**Work item**
Emit a verbatim copy of the lines running from the line with "Task: Open the three-dot view options menu" through the end of the material below.

**Data extracts**
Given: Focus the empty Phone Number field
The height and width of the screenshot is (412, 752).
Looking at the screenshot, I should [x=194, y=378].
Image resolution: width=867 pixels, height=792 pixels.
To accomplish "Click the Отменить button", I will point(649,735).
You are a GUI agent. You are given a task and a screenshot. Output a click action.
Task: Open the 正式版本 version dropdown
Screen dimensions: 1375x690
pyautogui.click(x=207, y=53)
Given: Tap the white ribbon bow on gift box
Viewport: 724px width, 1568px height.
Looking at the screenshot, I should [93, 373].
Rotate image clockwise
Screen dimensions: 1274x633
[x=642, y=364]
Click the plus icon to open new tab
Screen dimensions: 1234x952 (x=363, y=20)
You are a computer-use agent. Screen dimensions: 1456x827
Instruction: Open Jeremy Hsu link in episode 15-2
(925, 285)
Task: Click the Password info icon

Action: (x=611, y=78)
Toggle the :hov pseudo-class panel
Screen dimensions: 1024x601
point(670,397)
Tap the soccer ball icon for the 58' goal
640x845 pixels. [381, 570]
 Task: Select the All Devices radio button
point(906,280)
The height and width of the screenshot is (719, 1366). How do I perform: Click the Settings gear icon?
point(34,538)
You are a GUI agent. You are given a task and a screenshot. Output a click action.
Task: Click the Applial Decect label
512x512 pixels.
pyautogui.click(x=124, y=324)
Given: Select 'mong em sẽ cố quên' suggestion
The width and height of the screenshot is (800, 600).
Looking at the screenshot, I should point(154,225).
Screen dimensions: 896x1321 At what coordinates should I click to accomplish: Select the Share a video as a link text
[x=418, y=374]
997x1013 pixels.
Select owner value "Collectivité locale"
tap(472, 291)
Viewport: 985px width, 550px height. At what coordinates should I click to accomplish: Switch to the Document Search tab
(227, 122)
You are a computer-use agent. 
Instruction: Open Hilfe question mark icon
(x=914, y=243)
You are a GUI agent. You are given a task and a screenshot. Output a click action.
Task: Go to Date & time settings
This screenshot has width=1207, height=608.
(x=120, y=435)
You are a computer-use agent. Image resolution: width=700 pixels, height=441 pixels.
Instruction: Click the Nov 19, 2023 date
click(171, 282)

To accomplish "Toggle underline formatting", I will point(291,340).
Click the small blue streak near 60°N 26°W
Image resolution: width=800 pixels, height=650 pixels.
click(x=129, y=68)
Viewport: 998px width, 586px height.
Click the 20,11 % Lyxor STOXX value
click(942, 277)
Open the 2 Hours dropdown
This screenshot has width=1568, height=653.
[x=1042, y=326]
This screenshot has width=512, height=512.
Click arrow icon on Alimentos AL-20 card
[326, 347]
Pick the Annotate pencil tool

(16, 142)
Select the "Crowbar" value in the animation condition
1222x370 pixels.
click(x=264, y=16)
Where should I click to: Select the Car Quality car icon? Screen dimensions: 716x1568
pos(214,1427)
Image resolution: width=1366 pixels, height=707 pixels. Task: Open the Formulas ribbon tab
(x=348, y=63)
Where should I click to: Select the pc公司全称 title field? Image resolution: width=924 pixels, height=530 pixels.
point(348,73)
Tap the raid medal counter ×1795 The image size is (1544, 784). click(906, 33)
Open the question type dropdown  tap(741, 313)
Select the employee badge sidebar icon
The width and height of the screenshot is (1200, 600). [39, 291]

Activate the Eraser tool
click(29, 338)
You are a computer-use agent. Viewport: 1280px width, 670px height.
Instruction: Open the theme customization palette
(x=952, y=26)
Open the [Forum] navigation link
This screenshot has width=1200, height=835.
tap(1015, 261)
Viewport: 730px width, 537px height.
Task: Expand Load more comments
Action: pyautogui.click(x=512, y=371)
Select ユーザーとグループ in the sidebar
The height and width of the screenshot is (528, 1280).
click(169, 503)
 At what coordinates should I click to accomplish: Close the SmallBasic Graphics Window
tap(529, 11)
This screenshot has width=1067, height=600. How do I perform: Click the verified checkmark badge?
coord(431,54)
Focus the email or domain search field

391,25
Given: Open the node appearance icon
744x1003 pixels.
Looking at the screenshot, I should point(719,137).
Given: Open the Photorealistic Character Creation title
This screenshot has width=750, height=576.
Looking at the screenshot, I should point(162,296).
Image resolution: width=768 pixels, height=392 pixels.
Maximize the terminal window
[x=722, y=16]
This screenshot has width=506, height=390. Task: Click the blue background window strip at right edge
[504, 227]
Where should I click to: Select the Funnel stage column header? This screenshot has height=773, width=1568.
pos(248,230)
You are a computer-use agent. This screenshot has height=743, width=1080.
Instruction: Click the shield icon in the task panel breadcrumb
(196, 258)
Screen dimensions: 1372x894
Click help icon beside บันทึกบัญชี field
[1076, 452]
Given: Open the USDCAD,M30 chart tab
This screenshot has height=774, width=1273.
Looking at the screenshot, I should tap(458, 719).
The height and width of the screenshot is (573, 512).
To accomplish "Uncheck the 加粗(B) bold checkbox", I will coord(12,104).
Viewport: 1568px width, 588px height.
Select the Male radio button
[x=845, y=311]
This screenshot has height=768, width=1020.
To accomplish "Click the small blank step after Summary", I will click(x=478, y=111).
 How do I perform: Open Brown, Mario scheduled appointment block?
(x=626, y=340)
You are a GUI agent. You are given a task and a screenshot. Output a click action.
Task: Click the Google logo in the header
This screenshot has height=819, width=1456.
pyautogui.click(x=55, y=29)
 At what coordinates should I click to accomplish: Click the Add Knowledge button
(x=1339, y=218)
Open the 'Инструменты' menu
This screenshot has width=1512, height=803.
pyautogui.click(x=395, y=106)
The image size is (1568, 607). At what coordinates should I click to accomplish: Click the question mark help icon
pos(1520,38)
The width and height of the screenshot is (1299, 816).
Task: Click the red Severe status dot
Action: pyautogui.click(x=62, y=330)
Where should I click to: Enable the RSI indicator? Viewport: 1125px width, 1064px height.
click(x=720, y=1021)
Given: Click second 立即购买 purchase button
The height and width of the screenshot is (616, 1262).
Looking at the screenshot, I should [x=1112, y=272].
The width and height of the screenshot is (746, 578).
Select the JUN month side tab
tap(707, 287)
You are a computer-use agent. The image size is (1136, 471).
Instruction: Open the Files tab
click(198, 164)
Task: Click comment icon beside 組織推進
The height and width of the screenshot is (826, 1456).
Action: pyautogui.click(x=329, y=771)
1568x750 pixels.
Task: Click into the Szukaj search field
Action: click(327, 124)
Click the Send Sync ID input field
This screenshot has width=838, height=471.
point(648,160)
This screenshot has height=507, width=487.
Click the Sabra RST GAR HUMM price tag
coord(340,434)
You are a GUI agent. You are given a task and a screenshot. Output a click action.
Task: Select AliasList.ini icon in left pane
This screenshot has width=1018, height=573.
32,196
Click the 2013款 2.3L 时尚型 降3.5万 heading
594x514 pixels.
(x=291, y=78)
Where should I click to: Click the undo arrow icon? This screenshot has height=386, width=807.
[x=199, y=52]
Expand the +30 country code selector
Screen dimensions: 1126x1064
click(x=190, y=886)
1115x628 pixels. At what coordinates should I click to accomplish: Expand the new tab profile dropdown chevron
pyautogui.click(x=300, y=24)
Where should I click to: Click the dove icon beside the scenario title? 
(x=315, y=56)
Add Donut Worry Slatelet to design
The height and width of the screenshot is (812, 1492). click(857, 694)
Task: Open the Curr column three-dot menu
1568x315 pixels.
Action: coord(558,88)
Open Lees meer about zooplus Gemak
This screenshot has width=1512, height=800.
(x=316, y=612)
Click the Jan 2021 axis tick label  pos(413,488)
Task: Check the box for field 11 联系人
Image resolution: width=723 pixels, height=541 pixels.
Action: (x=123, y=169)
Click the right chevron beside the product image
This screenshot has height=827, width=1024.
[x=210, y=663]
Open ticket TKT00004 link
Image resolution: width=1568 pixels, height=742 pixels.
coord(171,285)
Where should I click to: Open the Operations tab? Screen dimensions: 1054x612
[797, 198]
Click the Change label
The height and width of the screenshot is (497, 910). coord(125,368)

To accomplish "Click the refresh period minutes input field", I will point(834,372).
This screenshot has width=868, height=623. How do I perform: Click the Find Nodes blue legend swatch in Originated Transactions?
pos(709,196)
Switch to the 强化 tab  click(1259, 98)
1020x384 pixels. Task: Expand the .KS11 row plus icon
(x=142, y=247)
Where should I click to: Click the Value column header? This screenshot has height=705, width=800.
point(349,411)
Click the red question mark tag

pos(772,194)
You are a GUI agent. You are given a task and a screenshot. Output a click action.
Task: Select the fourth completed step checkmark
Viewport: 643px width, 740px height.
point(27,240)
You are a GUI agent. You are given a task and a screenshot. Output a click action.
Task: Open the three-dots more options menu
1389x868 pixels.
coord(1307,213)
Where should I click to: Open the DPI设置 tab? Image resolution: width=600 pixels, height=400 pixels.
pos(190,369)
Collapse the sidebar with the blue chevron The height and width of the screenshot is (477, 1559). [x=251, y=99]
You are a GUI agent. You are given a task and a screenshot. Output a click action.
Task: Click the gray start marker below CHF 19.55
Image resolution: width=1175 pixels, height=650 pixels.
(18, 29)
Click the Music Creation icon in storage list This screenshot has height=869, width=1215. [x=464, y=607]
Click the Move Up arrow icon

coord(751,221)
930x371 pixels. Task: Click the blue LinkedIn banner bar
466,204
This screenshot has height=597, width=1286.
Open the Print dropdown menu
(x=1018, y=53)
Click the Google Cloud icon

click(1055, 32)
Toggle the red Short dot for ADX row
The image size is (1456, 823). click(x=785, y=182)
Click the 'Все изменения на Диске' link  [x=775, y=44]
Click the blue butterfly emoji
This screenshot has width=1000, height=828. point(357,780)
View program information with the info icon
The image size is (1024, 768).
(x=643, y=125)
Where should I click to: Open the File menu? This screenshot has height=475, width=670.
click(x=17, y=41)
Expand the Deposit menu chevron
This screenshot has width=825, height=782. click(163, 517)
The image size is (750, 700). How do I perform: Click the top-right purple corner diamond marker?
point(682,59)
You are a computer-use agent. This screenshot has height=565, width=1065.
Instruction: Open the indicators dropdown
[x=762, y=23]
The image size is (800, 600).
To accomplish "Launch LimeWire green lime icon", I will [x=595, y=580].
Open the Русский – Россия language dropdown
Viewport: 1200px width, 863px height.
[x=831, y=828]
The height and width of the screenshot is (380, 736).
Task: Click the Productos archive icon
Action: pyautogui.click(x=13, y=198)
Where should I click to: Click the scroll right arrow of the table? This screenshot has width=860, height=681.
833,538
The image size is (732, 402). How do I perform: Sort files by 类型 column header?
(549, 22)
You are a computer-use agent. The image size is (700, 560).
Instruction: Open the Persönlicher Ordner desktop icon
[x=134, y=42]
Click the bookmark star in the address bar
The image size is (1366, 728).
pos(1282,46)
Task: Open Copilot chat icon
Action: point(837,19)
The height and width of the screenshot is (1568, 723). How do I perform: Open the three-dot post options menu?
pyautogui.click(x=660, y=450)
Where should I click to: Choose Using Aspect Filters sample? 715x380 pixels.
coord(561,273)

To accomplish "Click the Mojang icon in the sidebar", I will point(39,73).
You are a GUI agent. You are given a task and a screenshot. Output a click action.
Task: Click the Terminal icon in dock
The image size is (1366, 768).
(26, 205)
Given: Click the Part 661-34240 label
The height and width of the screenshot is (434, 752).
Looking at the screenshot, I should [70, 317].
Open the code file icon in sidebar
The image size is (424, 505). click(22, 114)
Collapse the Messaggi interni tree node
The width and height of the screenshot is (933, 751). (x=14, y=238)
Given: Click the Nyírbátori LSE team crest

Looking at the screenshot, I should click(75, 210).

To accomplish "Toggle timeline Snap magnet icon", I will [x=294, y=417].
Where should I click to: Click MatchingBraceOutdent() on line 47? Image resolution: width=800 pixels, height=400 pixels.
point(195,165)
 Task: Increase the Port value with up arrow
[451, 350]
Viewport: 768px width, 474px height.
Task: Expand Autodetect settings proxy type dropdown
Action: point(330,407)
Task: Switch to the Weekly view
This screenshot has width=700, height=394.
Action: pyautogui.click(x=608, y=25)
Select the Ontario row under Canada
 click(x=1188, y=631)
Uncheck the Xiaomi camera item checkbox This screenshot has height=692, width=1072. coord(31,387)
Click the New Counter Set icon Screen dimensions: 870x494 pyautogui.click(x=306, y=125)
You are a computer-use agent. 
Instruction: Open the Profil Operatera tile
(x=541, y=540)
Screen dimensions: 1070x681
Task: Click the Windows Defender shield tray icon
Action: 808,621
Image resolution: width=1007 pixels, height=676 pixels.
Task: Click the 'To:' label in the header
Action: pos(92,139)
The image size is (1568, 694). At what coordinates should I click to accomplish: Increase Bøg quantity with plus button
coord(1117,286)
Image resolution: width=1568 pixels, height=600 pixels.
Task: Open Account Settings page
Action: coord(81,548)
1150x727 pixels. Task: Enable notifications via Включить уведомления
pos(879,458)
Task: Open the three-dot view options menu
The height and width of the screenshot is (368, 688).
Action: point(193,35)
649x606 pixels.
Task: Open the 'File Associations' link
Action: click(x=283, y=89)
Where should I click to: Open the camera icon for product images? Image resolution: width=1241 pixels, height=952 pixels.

**Response area**
Task: Open the three-dot view options menu
The height and width of the screenshot is (368, 688).
Action: point(193,35)
649x606 pixels.
Task: Open the 'File Associations' link
Action: click(x=283, y=89)
Where should I click to: Open the camera icon for product images? Image resolution: width=1241 pixels, height=952 pixels.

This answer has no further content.